[REQUIRED ACTION] The answer must be every line below that contains the string "folder".
== TASK INPUTS
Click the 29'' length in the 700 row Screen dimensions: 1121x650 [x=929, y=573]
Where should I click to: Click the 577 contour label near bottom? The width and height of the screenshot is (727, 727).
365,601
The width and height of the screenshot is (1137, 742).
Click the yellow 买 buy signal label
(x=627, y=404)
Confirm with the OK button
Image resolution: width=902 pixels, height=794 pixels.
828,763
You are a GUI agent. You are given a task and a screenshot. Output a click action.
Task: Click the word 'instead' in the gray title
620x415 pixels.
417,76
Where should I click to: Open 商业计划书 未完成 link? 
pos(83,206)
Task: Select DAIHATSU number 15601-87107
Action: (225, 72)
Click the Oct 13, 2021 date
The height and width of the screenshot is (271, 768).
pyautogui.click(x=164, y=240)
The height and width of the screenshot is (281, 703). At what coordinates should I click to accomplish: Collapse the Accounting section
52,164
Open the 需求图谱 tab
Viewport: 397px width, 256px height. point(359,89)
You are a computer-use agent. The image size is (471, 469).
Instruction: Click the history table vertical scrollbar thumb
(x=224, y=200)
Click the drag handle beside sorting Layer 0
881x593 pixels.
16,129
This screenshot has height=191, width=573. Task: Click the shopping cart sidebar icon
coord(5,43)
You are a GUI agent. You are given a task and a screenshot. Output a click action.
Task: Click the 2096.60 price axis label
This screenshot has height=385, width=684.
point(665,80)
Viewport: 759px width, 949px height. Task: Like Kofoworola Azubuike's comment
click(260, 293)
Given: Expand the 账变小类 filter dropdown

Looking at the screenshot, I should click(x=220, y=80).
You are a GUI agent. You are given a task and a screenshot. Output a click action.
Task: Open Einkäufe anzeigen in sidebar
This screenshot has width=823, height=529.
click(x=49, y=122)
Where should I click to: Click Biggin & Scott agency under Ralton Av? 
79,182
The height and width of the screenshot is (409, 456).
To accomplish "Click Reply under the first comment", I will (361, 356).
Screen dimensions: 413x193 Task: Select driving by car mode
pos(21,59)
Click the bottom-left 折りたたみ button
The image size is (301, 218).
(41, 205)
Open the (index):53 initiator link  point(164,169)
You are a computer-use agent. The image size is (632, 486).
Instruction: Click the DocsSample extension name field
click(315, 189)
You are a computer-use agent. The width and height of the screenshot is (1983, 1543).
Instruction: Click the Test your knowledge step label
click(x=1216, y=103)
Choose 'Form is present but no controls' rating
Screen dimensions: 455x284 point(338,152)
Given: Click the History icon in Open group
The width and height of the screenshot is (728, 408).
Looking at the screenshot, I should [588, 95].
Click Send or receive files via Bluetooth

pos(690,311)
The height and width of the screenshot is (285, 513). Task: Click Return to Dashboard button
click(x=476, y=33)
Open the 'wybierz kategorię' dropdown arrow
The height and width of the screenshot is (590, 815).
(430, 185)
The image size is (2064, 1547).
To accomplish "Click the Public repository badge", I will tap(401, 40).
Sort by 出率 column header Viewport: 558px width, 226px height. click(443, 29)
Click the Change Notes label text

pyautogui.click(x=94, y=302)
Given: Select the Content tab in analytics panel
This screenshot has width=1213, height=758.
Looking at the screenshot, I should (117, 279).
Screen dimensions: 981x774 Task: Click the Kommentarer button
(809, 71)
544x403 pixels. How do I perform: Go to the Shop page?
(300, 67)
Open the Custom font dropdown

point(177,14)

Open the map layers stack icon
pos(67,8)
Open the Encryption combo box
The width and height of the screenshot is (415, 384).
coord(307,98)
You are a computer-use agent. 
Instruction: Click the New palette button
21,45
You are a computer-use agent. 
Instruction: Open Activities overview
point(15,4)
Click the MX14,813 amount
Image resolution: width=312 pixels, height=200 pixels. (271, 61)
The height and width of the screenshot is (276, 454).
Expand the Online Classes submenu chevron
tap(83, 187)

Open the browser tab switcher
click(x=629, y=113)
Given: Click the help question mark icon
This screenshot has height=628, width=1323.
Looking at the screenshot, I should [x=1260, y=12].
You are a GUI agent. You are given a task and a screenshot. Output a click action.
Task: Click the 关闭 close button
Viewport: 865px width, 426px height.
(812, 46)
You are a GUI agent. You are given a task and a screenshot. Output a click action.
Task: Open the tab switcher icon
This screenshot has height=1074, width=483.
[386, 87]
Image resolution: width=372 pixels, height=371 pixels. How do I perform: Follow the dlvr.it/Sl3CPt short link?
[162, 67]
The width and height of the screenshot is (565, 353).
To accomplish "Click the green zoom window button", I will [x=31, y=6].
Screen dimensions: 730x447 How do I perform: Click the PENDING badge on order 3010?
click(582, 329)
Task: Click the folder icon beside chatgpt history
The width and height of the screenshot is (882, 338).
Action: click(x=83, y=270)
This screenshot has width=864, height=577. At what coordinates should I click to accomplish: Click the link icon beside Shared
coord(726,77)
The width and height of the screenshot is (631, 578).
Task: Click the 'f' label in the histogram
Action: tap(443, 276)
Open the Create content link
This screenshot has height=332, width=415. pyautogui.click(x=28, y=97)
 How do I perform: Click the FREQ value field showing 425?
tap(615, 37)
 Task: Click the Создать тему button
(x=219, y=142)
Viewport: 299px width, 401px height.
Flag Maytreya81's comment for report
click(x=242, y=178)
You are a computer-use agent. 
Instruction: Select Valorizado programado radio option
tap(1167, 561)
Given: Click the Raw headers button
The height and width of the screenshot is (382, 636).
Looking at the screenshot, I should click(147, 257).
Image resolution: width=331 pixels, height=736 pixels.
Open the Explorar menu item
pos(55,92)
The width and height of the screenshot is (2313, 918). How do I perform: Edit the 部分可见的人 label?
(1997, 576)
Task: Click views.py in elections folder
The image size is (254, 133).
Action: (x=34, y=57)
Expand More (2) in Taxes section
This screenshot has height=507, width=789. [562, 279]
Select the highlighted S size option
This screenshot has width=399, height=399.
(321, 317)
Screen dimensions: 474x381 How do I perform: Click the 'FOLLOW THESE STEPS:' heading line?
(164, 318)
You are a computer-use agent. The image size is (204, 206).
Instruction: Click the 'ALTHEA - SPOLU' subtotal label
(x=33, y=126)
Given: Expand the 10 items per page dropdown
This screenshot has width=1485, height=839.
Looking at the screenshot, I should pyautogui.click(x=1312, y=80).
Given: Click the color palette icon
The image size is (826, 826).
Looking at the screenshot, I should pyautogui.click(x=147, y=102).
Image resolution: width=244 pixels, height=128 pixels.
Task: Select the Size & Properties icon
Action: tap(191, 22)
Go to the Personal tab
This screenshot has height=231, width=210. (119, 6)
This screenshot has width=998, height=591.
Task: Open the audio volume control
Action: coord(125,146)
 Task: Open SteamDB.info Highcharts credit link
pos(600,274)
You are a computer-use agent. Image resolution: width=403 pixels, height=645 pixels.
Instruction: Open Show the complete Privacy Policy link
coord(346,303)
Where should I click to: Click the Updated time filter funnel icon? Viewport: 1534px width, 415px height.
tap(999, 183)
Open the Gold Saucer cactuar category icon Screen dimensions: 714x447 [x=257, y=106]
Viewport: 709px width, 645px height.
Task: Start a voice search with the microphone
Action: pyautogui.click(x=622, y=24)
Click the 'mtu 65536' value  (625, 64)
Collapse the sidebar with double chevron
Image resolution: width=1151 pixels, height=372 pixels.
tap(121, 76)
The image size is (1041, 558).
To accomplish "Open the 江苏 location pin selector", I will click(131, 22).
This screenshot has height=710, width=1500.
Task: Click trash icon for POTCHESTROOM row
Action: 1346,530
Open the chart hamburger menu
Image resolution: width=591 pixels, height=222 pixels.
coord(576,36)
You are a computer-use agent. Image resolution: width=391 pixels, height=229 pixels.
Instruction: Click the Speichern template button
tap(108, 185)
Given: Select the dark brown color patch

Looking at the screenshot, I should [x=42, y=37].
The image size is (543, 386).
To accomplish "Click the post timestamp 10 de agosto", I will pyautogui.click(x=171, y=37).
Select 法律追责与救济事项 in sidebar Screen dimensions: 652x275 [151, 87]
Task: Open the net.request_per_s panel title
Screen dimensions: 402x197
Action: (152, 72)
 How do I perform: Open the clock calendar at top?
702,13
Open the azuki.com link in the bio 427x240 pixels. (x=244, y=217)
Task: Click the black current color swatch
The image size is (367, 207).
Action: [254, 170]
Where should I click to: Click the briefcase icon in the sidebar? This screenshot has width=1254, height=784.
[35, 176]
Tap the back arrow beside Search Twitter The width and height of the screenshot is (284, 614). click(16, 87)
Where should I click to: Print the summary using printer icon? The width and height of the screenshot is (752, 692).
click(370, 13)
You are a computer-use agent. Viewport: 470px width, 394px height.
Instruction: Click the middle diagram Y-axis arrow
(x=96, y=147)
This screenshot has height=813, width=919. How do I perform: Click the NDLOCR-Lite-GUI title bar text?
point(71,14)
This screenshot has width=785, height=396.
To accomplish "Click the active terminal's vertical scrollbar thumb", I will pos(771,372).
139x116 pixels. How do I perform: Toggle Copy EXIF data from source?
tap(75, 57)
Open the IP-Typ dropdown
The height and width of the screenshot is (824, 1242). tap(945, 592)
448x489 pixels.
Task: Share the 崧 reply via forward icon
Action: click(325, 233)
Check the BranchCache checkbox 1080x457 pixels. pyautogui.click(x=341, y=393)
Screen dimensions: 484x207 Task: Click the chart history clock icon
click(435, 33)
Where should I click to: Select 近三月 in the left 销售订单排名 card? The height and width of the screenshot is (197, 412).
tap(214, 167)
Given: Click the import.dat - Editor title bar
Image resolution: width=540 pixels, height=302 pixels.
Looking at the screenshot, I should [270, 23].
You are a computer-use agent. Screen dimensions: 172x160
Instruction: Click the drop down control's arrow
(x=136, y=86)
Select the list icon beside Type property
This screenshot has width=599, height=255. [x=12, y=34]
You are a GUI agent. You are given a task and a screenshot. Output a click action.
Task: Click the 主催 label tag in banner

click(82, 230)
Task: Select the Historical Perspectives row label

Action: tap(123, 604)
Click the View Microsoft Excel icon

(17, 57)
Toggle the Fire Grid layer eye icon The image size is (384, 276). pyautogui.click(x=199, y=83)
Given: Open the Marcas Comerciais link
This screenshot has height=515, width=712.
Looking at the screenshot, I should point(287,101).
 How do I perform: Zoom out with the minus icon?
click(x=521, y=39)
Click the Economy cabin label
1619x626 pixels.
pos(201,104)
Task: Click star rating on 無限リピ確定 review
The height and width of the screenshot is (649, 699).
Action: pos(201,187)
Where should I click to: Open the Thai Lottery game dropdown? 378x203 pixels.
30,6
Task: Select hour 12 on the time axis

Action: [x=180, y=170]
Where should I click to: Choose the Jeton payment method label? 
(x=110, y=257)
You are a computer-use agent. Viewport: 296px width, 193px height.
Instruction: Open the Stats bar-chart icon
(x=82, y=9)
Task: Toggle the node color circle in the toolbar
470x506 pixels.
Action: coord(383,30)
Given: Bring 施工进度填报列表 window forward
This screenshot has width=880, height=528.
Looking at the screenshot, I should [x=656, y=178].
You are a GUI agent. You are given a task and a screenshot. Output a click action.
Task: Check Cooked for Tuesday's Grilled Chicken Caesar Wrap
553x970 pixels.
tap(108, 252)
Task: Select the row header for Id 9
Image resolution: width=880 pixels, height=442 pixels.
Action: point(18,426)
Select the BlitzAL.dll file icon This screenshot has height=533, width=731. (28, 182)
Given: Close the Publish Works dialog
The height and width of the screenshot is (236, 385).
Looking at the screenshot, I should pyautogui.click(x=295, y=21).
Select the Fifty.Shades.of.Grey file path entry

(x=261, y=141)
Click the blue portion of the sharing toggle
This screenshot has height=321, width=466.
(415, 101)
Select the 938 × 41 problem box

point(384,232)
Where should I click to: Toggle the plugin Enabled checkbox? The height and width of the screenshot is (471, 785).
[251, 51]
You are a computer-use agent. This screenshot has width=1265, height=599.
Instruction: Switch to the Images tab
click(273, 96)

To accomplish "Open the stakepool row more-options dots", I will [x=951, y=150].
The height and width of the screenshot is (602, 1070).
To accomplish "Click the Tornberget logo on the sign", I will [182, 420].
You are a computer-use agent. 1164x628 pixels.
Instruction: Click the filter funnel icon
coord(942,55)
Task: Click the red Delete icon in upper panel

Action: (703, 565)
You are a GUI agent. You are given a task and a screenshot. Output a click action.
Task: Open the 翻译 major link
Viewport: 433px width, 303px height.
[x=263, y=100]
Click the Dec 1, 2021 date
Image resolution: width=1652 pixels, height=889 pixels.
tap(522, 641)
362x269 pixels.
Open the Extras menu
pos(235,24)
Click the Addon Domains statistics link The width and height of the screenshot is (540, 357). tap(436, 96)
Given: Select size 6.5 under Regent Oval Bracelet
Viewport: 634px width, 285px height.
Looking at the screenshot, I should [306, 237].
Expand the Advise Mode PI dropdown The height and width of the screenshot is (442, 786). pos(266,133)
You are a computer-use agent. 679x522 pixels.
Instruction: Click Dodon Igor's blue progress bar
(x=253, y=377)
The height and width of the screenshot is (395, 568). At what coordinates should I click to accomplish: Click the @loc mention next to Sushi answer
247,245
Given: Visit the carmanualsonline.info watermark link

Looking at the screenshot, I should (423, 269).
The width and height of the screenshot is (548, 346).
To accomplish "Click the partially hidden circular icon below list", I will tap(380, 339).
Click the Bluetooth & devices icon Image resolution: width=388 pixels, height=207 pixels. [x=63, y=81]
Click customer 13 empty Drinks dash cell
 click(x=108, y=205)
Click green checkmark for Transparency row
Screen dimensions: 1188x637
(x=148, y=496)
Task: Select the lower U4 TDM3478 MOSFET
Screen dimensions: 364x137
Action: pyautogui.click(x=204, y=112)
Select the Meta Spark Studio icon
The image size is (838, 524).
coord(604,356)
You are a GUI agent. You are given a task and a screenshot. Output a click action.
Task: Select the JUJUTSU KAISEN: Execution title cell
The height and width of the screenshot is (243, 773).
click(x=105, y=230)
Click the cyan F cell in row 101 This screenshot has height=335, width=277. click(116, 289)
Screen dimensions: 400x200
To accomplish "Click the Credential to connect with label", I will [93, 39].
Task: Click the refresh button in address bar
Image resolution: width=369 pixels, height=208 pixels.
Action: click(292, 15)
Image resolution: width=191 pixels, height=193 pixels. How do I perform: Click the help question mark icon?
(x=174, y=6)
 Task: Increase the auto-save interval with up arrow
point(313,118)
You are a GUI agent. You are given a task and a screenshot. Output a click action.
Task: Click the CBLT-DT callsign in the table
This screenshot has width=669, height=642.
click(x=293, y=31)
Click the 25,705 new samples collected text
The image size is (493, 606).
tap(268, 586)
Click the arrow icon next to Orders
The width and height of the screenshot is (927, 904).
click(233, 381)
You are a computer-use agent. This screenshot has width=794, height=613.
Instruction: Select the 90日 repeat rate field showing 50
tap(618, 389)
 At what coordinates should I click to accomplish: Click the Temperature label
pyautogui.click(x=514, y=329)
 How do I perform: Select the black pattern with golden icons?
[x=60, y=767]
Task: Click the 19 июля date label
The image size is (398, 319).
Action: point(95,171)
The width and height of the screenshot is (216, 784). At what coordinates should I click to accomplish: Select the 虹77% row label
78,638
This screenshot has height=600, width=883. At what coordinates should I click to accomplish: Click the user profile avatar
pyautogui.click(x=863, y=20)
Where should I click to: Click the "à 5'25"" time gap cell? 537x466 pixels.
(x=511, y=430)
====
[ANSWER SECTION]
Task: Click the folder icon beside chatgpt history
Task: Click views.py in elections folder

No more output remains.